Work order: Would you output, exactly as written, the line with "1370x815 pixels." and all lines after it to the end of the data below, and no others?

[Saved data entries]
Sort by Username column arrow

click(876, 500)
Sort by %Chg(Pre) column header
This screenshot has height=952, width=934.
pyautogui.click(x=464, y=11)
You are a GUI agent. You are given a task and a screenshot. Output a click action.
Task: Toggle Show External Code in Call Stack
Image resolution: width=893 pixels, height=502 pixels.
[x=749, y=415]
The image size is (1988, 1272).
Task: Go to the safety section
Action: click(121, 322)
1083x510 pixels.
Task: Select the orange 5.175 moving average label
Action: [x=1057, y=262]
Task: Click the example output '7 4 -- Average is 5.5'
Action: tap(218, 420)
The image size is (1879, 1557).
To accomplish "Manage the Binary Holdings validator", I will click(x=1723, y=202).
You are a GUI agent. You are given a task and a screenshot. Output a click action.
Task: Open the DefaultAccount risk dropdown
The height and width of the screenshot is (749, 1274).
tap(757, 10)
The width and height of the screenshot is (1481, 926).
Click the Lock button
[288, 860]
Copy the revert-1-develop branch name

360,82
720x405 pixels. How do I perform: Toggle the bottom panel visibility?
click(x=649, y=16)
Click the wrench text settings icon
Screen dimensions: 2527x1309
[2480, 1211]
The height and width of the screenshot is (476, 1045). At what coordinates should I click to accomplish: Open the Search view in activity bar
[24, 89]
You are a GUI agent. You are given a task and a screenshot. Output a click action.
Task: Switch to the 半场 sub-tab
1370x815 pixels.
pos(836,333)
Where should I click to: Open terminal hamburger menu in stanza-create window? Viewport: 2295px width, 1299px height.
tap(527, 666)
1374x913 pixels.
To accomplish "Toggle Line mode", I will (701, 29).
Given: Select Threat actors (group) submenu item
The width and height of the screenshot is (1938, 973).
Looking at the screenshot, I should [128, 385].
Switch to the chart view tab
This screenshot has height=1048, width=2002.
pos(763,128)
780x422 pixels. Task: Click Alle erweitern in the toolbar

Response box:
1370x815 pixels.
pos(836,333)
Where should I click to: Open terminal hamburger menu in stanza-create window? Viewport: 2295px width, 1299px height.
tap(527, 666)
1374x913 pixels.
To accomplish "Toggle Line mode", I will (701, 29).
Given: Select Threat actors (group) submenu item
The width and height of the screenshot is (1938, 973).
Looking at the screenshot, I should [128, 385].
Switch to the chart view tab
This screenshot has height=1048, width=2002.
pos(763,128)
780x422 pixels. Task: Click Alle erweitern in the toolbar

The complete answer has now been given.